It’s easy for a person in my position to become jaded and cynical. But on Saturday I was transformed from detached observer to victim when some cretin kicked in my front door. I had been out of town all day seeing old friends and forgetting my systemic misanthropy.

When I returned home, the door hung ajar, the victim of someone’s felonious feet. My cat stood on the front yard and let out an exasperated meow upon seeing me exit the car.

The adrenaline hit my bloodstream immediately. I had been burgled. (Most people say “burglarized,” but I’m old school; “burgled” just sounds more icky, invasive.)

I entered the house and, much to my surprise, nothing seemed to be missing. Living in absolute filth as I do made it difficult to tell if anything was disturbed. I would later determine that a coffee can full of change appeared to be missing. That made no sense as the perpetrators passed up two laptops and a television on the way to the back of my home, where the coffee can lay. These items are by no means high dollar, but most crack dealers take merchandise.

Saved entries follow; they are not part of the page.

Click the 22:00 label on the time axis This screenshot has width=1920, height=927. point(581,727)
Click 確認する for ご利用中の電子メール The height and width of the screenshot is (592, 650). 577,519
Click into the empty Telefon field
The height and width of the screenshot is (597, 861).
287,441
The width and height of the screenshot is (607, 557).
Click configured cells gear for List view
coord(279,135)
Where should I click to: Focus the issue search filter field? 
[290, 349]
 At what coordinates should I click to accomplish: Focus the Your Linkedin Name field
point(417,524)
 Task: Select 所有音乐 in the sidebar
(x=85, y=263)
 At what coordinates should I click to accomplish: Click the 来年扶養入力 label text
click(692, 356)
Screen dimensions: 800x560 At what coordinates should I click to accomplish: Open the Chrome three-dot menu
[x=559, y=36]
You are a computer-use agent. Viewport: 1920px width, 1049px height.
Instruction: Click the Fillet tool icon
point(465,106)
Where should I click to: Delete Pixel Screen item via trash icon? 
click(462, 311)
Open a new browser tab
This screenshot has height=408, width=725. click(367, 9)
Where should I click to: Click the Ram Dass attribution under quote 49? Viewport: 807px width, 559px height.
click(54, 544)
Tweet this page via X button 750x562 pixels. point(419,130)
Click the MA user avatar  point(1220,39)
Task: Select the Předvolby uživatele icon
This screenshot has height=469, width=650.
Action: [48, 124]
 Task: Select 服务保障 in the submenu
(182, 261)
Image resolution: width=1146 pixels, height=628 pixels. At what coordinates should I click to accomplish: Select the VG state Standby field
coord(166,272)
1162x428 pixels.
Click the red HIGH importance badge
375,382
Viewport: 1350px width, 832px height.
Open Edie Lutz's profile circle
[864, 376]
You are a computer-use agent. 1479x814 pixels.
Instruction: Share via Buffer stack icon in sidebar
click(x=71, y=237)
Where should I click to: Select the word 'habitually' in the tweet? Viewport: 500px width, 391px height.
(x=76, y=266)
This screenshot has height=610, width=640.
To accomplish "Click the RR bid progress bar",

Of course the absence of any real larceny (I must have lost the change can; no way they only took that) spurred an immediate and crushing onset of obsessive thinking. The bastards, they must have come in here and spit in my milk (the milk, the milk, the milk … ).

After this feeling subsided, I called the police and they came incredibly fast (a perk of living in a small town).

Then I plotted revenge, not on one person, mind you, but the criminal underworld as a whole, à la
Death Wish .

On Monday I planned to hit the arraignments at District Court, wait for the guards to drag out a coveralls-clad prisoner charged with burglary and give them the newspaperman version of the stocks. This, of course, would constitute a breach of journalistic ethics—swearing out vendettas on random criminals—so that was out.

Then I considered wiring the door with a shotgun shell attached to a mousetrap (something I learned from covering methamphetamine users; they are so clever). The television hacks would have a field day with that, however: “Crime reporter maims burglar; burglar files lawsuit; crime reporter unemployed.”

Everything worked out. Nothing appears to be missing, except those damn coins. A police sergeant opined that no one made it into the house. His house was robbed last month; the burglars found out it was his house (much to their horror) and still took a computer. They wouldn’t have bothered with a coffee can full of coins and were probably spooked away by something. This made me feel better. It’s nice to have police officers at one’s disposal to field questions.

Most importantly, the cat had the good sense to hang out and wait for me.

If I learned anything, it’s that one can never be prepared for coming home and seeing his or her personal space violated. I cover crime all week long and that didn’t prevent me from succumbing to two separate yet equally embarrassing meltdowns. I’m hopeful that I can take this lesson into the field and become a better reporter, less numb to the suffering of crime victims. In the meantime, I just need to repeat to myself: The milk is OK, the milk is OK, the milk is OK …

The opinions expressed are solely those of the author.